Oracle’s insane cloud infrastructure forecast is giving shades of Nvidia’s data center business
But it’s just a forecast, of course.
Yesterday, Oracle posted arguably the most remarkable quarter of any tech giant this year, sending the stock up as much as 30% in after-hours trading. Actually, the quarter itself was unremarkable — it was the forecast for what’s to come that completely blew analysts away.
Not a household name like Google, Apple, or Amazon, Oracle has a swath of different specialties, providing software, servers, and cloud services to global businesses.
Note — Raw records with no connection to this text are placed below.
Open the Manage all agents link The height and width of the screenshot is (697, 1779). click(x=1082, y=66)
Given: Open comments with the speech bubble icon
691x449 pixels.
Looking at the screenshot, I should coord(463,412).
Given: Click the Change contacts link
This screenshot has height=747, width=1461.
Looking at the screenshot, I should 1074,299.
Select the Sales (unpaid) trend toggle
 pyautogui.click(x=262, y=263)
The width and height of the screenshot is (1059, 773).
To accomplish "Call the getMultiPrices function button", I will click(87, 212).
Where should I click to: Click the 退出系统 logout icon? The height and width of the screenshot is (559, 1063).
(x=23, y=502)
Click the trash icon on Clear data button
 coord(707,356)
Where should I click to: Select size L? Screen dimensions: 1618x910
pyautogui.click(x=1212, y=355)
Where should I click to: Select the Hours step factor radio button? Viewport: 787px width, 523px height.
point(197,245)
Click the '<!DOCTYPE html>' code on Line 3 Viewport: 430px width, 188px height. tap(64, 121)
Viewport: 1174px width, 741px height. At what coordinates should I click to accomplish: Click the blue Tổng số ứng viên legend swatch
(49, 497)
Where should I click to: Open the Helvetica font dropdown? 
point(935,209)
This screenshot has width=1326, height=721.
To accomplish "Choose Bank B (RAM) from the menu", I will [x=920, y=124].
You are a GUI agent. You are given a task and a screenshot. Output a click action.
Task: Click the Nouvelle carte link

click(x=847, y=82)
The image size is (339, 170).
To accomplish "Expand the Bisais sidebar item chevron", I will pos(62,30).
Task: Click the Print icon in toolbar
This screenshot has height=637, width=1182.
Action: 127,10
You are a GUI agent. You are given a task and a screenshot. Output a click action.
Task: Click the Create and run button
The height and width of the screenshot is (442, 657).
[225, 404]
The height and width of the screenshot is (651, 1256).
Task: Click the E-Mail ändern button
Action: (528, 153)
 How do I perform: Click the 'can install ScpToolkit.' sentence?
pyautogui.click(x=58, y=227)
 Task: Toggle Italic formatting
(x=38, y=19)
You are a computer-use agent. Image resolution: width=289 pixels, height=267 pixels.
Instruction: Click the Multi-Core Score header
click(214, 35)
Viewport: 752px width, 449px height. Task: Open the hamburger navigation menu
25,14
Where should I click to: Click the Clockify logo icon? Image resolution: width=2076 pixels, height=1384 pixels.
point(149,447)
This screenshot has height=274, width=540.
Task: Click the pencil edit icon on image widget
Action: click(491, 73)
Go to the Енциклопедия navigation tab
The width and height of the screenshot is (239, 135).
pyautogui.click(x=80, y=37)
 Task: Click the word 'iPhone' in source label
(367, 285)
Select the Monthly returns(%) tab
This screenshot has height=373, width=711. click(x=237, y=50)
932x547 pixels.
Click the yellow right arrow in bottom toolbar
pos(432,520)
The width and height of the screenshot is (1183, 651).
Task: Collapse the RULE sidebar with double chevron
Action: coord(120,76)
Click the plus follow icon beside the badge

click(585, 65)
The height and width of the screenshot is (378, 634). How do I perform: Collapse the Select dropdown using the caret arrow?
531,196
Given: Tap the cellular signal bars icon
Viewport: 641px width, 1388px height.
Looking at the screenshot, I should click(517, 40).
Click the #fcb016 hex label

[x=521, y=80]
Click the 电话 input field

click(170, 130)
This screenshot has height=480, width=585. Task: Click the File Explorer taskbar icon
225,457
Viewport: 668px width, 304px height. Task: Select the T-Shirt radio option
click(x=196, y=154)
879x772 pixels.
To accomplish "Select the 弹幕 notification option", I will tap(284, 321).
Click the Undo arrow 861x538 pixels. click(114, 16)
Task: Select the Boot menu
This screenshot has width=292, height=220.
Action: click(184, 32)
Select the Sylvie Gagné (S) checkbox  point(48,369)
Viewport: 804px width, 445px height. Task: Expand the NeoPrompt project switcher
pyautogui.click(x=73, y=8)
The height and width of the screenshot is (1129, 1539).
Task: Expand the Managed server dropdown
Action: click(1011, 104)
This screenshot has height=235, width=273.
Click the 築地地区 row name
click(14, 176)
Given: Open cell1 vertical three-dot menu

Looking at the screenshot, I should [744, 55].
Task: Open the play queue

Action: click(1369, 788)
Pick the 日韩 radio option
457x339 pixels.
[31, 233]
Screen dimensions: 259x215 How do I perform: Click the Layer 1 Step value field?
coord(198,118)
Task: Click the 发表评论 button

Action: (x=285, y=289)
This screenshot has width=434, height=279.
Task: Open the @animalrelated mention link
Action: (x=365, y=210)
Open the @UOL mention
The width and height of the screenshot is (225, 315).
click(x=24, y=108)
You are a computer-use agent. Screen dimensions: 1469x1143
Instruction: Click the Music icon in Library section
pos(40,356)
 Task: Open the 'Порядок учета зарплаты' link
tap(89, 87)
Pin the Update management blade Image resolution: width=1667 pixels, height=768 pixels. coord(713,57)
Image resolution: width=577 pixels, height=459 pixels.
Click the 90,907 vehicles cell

That cloud portion — historically not a major driver of the company’s bottom line — is where Oracle is seeing growth explode, with the company expecting its “Cloud Infrastructure” revenue to rise to an eye-watering $144 billion in its fiscal year 2030. That’s up more than 14x on last year’s ~$10 billion haul.
As hockey-stick revenue projections go, that’s about as bold as they come in terms of sheer scale. If — and it is an if — the company hits that forecast, it will give shades of another AI enabler’s meteoric rise: Nvidia’s data center business, which saw its revenue increase from $6.7 billion in FY 2021 to $115 billion in FY 2025, with analysts anticipating more than $184 billion in data center revenue this fiscal year.
For now, the insane revenue backlog that Oracle revealed, which was up 359% to $455 billion, is enough to be lifting the entire AI space.
At the time of writing, Oracle’s shares are 32% higher in premarket trading, putting the company’s market cap just shy of $900 billion. That’s making Larry Ellison, Oracle’s cofounder, worth an extra $70 billion or so — putting him within spitting distance of unseating Elon Musk as the world’s richest person.